Resurrecting Coelacanth

Wednesday, November 5th, 2008

I registered a project on Google Code months ago called Coelacanth. I’ve had a few different ideas about what my intentions were for the project but I’ve decided to use the name for a secure password management system.

To get the ball rolling, I’ve put up a very simple random password generator. This can be downloaded from:

This is my first C# program, so be kind.

I’ve written this using Microsoft Visual C# Express Edition 2008, so if you have that program installed, checking out the trunk and double clicking the Coelacanth.sln file should give you access to the source. If you want to study, compile, test, develop or extend the code in a different environment, please tell me about your experiences.
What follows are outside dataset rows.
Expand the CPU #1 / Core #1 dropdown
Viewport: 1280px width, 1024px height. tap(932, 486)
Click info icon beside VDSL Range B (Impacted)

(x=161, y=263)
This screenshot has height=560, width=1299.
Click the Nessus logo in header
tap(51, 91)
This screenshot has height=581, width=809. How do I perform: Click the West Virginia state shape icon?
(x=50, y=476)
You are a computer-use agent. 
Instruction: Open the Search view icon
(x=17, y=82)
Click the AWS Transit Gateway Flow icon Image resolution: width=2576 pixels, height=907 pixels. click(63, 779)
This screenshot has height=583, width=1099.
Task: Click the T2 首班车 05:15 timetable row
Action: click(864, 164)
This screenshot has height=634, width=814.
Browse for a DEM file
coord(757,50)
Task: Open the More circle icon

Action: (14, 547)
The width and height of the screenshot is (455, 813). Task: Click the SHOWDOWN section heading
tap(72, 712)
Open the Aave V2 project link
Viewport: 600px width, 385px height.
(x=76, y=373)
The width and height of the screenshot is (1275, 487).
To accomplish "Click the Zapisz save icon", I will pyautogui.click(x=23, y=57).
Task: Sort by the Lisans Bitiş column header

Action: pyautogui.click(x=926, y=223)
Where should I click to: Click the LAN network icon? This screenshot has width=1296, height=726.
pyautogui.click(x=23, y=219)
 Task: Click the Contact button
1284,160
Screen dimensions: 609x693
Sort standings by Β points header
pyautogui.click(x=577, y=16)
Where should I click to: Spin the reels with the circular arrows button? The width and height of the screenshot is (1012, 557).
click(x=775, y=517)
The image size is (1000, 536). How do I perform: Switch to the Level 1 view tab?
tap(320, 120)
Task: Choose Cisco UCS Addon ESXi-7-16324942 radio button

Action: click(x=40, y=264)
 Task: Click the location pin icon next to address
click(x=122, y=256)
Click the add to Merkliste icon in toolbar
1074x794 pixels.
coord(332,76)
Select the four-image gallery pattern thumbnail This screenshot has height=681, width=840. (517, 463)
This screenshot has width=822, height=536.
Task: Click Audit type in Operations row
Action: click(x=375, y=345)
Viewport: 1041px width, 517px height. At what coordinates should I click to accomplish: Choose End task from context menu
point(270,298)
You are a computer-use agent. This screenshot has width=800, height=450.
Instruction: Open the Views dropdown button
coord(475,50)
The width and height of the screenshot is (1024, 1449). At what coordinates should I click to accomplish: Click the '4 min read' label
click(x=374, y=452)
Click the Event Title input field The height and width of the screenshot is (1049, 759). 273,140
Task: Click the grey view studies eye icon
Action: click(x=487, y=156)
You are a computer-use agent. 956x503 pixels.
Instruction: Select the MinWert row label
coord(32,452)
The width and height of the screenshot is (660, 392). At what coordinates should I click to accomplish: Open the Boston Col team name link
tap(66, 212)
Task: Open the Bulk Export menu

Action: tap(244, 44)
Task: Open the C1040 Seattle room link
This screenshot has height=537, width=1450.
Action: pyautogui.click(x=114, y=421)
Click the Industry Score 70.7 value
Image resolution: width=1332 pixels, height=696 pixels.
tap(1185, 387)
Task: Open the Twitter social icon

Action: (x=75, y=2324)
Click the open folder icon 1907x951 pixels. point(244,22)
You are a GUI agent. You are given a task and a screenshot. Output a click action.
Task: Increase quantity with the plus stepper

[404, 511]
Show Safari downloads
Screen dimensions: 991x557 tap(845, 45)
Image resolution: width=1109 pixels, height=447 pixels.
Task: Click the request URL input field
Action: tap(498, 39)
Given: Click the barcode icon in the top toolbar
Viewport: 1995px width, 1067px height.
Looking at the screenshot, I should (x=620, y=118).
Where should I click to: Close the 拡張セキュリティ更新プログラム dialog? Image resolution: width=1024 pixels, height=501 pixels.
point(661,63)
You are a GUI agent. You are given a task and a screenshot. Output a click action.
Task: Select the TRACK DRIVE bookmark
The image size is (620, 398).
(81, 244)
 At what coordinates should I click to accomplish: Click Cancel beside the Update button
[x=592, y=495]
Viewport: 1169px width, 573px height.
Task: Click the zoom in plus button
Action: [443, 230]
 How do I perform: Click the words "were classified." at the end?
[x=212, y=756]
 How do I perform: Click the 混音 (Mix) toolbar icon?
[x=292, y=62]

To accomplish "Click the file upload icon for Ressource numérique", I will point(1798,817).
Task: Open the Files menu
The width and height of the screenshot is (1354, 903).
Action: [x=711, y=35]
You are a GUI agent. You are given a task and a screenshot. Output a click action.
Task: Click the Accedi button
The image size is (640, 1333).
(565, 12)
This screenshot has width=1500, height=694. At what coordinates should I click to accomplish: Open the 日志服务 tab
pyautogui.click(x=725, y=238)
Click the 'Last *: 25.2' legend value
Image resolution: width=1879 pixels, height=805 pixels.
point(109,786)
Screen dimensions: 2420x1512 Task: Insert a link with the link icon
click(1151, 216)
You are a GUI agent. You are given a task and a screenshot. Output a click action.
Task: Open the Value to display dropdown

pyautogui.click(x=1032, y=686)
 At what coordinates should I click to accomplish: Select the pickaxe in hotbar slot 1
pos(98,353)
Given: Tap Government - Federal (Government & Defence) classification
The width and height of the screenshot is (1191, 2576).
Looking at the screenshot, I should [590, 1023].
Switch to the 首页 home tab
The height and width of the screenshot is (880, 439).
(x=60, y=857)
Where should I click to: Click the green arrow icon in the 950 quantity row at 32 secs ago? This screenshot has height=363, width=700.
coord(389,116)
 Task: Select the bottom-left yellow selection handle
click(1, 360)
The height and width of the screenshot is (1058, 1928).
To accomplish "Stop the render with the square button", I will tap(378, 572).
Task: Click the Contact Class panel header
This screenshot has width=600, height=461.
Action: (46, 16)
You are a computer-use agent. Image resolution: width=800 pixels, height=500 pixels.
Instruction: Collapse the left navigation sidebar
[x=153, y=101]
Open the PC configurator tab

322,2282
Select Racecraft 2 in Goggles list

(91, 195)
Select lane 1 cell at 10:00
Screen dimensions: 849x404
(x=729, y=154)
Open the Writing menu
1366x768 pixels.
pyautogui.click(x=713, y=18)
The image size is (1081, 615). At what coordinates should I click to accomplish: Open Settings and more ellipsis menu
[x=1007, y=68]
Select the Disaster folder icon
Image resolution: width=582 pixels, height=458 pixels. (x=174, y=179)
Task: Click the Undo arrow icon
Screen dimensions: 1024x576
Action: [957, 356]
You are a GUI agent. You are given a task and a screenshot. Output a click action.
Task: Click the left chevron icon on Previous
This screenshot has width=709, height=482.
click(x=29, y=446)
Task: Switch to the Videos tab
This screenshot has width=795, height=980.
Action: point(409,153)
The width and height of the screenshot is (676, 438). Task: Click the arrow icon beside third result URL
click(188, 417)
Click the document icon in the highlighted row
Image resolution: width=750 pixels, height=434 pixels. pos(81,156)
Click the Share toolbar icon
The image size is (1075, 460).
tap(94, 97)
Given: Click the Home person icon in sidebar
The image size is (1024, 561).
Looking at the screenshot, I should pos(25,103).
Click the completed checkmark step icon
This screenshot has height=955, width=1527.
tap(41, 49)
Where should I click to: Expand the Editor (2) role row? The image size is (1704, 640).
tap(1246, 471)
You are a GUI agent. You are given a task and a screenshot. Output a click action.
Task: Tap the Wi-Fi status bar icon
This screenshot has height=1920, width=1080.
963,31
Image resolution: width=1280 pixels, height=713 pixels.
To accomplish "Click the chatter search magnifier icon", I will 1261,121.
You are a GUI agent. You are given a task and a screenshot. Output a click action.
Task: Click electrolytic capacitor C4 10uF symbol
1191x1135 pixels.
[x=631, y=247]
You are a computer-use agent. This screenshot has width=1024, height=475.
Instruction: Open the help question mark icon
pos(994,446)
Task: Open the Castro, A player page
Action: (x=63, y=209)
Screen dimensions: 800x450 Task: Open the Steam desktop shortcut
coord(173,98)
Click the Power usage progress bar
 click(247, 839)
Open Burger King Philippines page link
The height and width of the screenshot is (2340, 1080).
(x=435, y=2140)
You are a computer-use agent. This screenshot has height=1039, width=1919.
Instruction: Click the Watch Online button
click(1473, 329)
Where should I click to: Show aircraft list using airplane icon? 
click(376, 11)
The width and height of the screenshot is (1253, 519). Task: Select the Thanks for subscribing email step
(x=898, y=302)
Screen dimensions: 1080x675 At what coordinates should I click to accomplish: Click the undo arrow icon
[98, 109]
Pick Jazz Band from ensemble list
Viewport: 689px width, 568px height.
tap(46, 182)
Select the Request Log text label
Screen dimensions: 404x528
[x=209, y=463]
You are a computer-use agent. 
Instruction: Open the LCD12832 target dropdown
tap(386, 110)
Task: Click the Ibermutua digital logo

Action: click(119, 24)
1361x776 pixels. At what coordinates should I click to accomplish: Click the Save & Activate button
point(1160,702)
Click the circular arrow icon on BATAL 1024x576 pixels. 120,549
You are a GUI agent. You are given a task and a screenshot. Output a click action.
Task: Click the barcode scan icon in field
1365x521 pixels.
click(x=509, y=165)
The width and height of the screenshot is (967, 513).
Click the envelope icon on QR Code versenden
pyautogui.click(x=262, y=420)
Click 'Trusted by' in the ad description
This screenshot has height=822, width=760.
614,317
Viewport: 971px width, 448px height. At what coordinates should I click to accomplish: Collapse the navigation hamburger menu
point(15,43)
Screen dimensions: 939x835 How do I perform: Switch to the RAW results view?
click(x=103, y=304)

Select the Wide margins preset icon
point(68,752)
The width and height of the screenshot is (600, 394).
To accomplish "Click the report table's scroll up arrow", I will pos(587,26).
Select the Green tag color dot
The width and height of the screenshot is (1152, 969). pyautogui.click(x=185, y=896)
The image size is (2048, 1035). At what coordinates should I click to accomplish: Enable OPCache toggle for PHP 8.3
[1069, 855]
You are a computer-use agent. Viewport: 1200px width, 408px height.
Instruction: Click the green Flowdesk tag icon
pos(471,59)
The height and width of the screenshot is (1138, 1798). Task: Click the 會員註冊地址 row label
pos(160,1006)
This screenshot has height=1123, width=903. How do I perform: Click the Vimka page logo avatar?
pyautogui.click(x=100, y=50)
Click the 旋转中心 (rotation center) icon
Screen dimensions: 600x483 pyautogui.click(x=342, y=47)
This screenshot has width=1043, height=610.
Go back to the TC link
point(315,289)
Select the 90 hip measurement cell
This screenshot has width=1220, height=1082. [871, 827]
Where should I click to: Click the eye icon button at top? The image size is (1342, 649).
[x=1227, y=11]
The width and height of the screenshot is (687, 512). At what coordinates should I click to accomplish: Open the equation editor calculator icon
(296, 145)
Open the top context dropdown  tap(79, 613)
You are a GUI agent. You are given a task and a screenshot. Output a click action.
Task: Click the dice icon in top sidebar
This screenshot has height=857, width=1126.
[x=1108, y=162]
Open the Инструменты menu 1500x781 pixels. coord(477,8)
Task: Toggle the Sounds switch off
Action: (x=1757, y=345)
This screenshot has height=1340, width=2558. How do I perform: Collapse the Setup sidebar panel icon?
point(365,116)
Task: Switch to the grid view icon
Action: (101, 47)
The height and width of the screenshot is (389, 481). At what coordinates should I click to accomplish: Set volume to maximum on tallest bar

This is a very open ended project for me with no pressing time-frame. The program exists to help me with a specific problem.

I’ve only tested the program on Windows XP Pro with the Microsoft .NET Framework 3.5 SP1 installed. If you want the program to run on a different platform (e.g. on Mono on Linux), but this release does not work, please submit an issue on the Google Code site.

One area where I would like to extend this project would be to do with saving the passwords in some sort of secure data store. For example, in a file in an encrypted file system. I’m not terribly interesting in this store having any sophisticated access control. I only intend Coelacanth to be a single user system. It’s hard to see what value any other sort of system could be in this domain. So saving the file in an encrypted file system and assuming that anyone who can access that file system can access any password in the file is fine by me.

Another area that the project could be extended would be to give the user some sort of warning about how long a password has been in use. If a password is given an expiry date, then after that date the user should be alerted to update the password.

I was quickly reminded as I was putting this simple application together that once an idea is transferred to source code, it takes on a life of its own. Limitations become apparent and extensions become attractive. A Google Code project for a program as limited as this might seem like overkill, but hacking a little app, posting it on my blog, and then forgetting about it, did not seem to do it justice either.